In the face of an increasing burden of CVD in North Carolina, it is essential that we continue exploring innovative solutions and cultivating collaborative efforts that transcend traditional health care boundaries to address the unique needs of our diverse communities. Medicaid expansion offers a promising policy development that may improve health equity and access to care for a substantial proportion of the state’s population. There is remaining opportunity in clinical practice to grow beyond an exclusive focus on vascu­lature for CVD risk assessment and optimize the rich insight into cardiac structure and function provided by biologically enriched ECG waveforms.

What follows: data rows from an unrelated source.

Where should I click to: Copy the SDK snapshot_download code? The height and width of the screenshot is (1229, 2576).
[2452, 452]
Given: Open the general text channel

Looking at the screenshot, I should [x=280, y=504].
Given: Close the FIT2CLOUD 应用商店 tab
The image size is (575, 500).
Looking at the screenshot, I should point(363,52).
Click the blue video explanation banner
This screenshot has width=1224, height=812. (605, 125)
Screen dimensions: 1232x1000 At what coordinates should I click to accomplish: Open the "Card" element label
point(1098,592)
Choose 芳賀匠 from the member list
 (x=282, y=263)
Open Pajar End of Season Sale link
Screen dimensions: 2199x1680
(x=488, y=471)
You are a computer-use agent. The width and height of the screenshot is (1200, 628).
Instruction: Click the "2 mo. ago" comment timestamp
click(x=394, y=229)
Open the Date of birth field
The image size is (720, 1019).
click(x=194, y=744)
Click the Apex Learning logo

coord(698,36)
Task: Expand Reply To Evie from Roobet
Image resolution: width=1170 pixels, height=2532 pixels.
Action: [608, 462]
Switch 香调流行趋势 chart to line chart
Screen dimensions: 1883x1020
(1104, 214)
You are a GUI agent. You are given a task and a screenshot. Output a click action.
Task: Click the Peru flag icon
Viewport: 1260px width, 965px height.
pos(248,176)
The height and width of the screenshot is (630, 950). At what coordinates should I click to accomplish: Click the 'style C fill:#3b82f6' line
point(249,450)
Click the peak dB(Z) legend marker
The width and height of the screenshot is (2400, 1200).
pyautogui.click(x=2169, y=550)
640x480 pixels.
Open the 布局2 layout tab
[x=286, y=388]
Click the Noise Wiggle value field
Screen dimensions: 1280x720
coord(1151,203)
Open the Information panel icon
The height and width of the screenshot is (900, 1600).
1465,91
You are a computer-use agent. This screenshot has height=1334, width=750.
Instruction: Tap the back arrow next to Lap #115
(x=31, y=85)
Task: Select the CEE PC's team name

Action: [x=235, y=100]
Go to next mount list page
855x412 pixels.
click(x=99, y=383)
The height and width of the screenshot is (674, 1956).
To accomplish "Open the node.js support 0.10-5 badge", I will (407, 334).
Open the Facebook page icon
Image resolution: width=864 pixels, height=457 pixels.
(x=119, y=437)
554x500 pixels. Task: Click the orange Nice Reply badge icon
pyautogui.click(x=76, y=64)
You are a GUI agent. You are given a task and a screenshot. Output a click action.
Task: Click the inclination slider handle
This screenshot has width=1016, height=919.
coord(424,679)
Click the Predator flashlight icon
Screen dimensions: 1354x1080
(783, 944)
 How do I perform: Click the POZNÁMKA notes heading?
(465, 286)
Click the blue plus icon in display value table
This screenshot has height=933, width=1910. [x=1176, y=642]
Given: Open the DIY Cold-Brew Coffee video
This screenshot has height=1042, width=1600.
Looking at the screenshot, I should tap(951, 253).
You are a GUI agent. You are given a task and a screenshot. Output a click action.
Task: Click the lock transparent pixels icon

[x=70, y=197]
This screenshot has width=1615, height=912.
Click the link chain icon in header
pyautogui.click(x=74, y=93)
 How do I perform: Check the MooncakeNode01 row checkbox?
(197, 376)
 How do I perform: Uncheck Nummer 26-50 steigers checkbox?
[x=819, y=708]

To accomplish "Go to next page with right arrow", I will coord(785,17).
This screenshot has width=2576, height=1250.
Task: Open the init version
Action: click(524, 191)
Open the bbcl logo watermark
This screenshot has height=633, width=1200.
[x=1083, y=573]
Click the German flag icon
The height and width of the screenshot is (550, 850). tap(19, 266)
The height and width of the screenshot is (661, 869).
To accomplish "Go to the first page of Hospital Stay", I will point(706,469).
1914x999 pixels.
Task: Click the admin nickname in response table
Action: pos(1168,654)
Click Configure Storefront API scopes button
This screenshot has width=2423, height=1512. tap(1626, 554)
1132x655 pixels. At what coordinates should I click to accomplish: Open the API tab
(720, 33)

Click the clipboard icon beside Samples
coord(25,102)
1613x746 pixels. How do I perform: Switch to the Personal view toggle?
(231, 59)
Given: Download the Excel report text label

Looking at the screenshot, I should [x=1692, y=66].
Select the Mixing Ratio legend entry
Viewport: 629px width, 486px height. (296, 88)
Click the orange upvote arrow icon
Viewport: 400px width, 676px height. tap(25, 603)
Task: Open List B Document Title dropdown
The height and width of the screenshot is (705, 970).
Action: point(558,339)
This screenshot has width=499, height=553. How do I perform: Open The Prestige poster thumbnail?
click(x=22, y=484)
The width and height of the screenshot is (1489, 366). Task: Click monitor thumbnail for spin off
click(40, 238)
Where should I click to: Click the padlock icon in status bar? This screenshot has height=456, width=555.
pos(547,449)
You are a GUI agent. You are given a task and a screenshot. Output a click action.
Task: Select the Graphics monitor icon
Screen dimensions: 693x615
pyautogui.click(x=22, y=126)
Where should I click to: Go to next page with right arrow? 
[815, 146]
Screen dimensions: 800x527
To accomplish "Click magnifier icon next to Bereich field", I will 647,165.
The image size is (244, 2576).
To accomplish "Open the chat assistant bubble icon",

The potential for AI to predict a wide variety of cardiovascular conditions, along with its abil­ity to estimate cardiac age from ECGs, presents an attrac­tive option for precision phenotyping of subclinical CVD. As we look toward the future, the integration of AI into clinical screening and risk stratification practices holds great prom­ise for improving CVD outcomes in North Carolina.


Acknowledgments

This work was funded in part by a training grant from the National Heart, Lung and Blood Institute (T32HL129982).

Disclosure of interests

The authors disclosed no potential conflicts of interest.